Verletzungen des Iliosakralnervs können durch Blutungen aus der Iliosakralfossa, intramuskuläre Injektionen und das Verfahren zur Aufhängung des Sakrospinusgewölbes entstehen. Verletzungen des Nervus obturatorius wurden mit Beckenoperationen und insbesondere mit der pelvinen Lymphadenektomie in Verbindung gebracht.
Zu den anderen, weniger häufig vorkommenden Nervenverletzungen, die im Zusammenhang mit gynäkologischen Operationen auftreten können, gehört der Nervus genitofemoralis, der bei der pelvinen Lymphadenektomie verletzt werden kann und zu Taubheitsgefühlen oder Kribbeln über den Schamlippen und der Haut über dem Femurdreieck führen kann. Der Nervus ilioinguinalis und der Nervus iliohypogastricus können bei einer Operation mit einem tiefen transversalen Bauchschnitt durchtrennt werden. Das klinische Syndrom besteht aus einem Taubheitsgefühl oder Kribbeln in der suprapubischen Region, dem oberen medialen Oberschenkel und dem vorderen Teil des Labium majus. Schließlich kann der N. femoralis lateralis bei einer inguinalen Lymphadenektomie verletzt werden, und der N. pudendus kann bei radikalen Beckenoperationen oder bei der Durchführung der sakrospinalen Vaginalaufhängung verletzt werden. Eine Schädigung des N. femoralis cutaneus lateralis führt zu Parästhesien an der lateralen Seite der Oberschenkelvorderseite bis zum Knie, und eine Schädigung des N. pudendus führt zu Harn- und Stuhlinkontinenz sowie zu Parästhesien an Klitoris, Schamlippen, Damm und Anus.
Im Gegensatz zur Brachialplexopathie sind strahleninduzierte Nervenschädigungen des Plexus lumbosacralis eine seltene Komplikation.

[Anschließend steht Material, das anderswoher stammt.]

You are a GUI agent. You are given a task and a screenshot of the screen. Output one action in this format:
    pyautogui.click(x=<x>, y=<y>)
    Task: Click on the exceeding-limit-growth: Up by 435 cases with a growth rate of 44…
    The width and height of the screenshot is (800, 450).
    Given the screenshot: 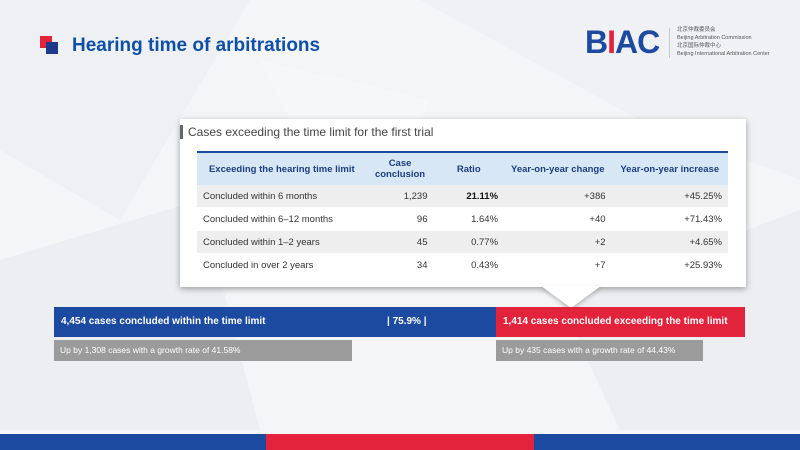 What is the action you would take?
    pyautogui.click(x=600, y=350)
    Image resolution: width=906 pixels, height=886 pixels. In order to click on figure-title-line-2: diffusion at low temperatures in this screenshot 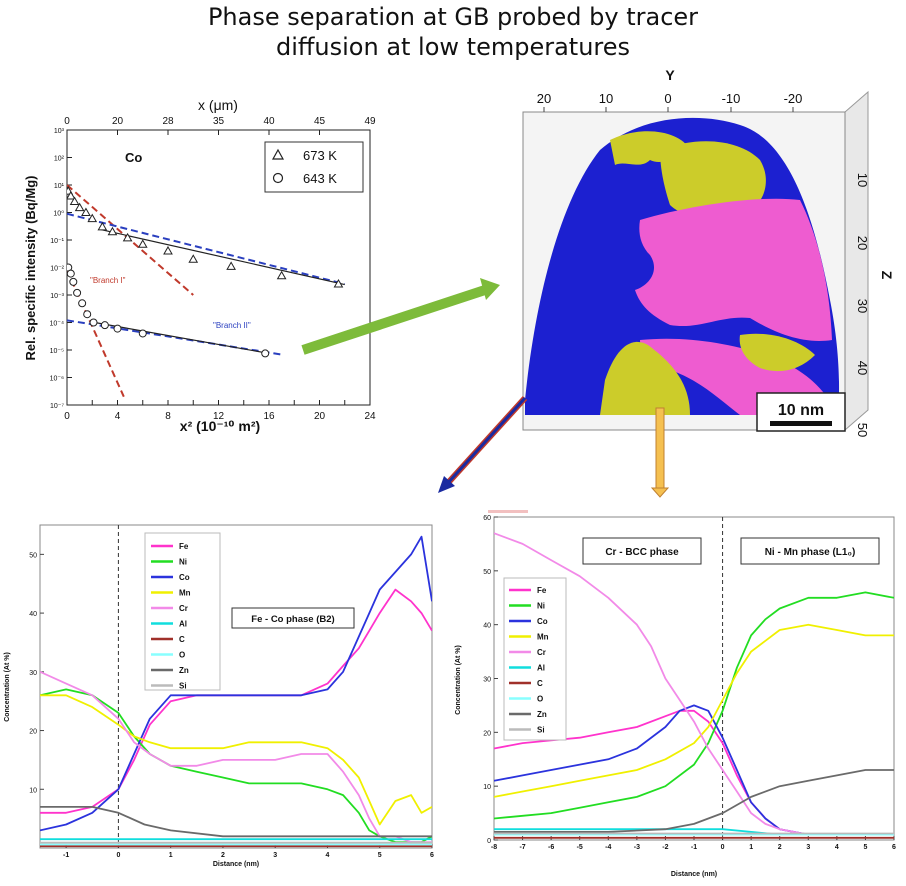, I will do `click(453, 47)`. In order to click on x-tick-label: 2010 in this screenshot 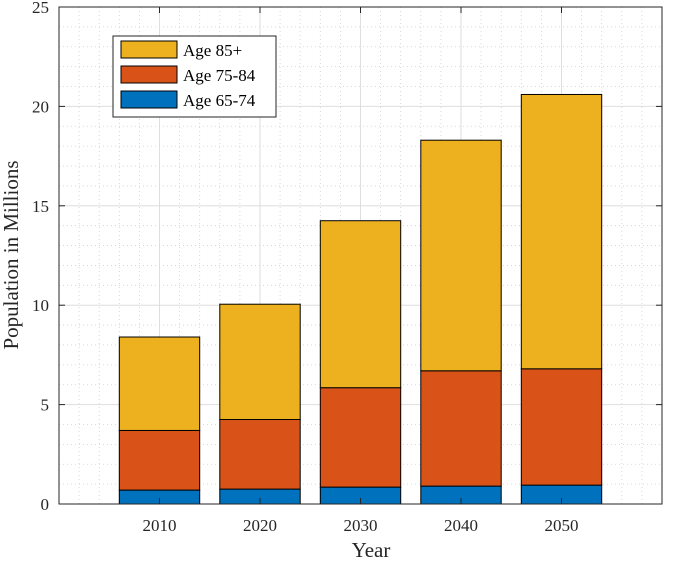, I will do `click(160, 526)`.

Obwohl einige wenige bleibende lumbosakrale Läsionen bei Patienten berichtet wurden, die mit konventionell fraktionierter externer Bestrahlung behandelt wurden, tritt dieses Syndrom häufiger bei Patienten auf, die mit intrakavitärer Bestrahlung wegen eines Zervix- oder Endometriumkarzinoms behandelt wurden.224
Eine sorgfältige Operationstechnik ist wahrscheinlich der wichtigste Faktor zur Vermeidung der oben genannten Komplikationen. Darüber hinaus ist die sorgfältige Platzierung des selbsthaltenden Retraktors und die sorgfältige Positionierung der Patientin in Steigbügeln von größter Bedeutung. Bei leichten Verletzungen ist die Heilungsprognose ausgezeichnet, doch kann die Heilung langwierig und unvollständig sein, wenn eine axonale Degeneration stattgefunden hat. Die sensorische Funktion erholt sich in der Regel innerhalb von 4 Wochen und die motorische Funktion innerhalb von 1 bis 4 Monaten. Physikalische Therapie, Schienung oder Verbände zur Verhinderung von Kontrakturen und elektrische Stimulation sind die üblichen Behandlungsmethoden.